Neddylation of RhoA impairs its protein degradation and promotes renal interstitial fibrosis progression in diabetic nephropathy.

Diabetic nephropathy (DN) is a common and serious complication of diabetes, characterized by chronic fibro-inflammatory processes with an unclear pathogenesis. Renal fibrosis plays a significant role in the development and progression of DN. While recent research suggests that the neddylation pathway may influence fibrotic processes, its specific dysregulation in DN and the underlying mechanisms remain largely unexplored. This study identified the neddylation of RhoA as a novel post-translational modification that regulates its expression and promotes renal fibrosis in DN. We here demonstrated that two key components of the neddylation pathway-NEDD8-activating enzyme E1 subunit 1 (NAE1) and NEDD8-are significantly upregulated in human chronic kidney disease (CKD) specimens compared to healthy kidneys, implicating neddylation in CKD-associated fibrosis. Our findings further revealed that both pharmacological inhibition of neddylation using MLN4924 and genetic knockdown of NAE1 mitigate renal fibrosis in mouse models of streptozotocin-induced diabetes and unilateral ureteral obstruction (UUO).

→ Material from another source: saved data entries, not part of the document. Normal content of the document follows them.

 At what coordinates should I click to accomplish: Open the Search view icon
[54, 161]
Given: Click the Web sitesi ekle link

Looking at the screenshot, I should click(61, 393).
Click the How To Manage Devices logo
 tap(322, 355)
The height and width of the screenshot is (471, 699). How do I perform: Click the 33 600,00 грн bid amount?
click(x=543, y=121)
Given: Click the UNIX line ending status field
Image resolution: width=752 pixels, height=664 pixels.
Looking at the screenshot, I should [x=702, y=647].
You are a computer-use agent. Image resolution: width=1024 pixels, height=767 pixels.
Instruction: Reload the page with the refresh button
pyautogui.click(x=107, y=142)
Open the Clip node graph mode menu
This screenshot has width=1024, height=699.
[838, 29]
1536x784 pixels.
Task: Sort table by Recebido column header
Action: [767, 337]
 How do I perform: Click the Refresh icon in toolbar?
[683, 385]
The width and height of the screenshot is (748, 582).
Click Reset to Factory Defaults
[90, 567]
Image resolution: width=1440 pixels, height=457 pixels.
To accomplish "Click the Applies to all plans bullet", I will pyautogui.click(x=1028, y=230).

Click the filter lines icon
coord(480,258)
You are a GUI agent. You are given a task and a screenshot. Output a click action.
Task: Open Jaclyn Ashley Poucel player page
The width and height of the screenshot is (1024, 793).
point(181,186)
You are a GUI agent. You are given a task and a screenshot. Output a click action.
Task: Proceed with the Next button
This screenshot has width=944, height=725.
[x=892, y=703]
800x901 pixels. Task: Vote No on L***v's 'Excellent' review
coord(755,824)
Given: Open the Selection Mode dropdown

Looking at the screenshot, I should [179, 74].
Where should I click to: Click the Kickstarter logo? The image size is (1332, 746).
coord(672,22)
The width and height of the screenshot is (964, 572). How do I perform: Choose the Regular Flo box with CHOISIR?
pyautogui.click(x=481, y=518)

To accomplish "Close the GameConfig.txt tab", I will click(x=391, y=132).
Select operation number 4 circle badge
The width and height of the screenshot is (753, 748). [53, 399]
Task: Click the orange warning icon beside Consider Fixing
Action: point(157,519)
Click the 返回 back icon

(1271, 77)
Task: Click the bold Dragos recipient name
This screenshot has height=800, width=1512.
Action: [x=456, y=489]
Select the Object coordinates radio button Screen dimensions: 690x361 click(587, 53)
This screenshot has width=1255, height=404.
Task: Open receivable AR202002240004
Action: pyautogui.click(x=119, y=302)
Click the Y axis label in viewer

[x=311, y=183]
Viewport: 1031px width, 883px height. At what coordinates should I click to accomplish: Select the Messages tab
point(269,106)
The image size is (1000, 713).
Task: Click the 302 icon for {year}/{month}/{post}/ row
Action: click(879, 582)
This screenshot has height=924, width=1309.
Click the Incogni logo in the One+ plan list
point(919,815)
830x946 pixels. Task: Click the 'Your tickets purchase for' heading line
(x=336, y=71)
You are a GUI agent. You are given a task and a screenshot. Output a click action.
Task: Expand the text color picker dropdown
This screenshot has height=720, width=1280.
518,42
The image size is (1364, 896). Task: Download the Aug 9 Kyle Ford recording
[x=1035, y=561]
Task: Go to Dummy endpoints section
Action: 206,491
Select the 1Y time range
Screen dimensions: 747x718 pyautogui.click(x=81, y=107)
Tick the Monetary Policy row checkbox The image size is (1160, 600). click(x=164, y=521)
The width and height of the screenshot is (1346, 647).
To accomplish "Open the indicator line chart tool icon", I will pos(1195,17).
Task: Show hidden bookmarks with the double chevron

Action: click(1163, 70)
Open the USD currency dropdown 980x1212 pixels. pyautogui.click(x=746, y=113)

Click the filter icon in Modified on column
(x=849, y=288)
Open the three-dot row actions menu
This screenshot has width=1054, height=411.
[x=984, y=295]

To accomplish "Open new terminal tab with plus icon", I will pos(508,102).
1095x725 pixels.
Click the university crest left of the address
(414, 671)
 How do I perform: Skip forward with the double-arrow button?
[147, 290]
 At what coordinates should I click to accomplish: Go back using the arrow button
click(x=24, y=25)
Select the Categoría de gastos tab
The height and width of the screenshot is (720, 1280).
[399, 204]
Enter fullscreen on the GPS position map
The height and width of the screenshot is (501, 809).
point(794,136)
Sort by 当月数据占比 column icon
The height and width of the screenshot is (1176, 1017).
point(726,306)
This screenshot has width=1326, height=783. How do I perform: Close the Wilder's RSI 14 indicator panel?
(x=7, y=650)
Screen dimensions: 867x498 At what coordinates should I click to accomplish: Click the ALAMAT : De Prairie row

Immunoprecipitation-mass spectrometry (IP-MS) and subsequent function assays demonstrated a direct interaction between RhoA and NEDD8. Importantly, neddylation inhibition reduced RhoA protein expression, highlighting a potential therapeutic target. Additionally, a positive correlation was noted between elevated NEDD8 mRNA levels and RhoA mRNA expression in human CKD specimens. RhoA overexpression counteracted the antifibrotic effects of neddylation inhibition, underscoring its critical role in fibrosis progression. Mechanistically, we unveiled that neddylation enhances RhoA protein stability by inhibiting its ubiquitination-mediated degradation, which subsequently activates the ERK1/2 pathway. Collectively, this study provides novel insights into NAE1-dependent RhoA neddylation as a key contributor to renal fibrosis in DN. The NAE1 protein mediates RhoA protein hyper-neddylation and subsequent stabilization of the RhoA protein, which, in turn, contributes to the development of renal fibrosis and inflammation through an ERK1/2-dependent mechanism. Consequently, targeting neddylation inhibition represents a viable therapeutic approach for the treatment of renal fibrosis in DN.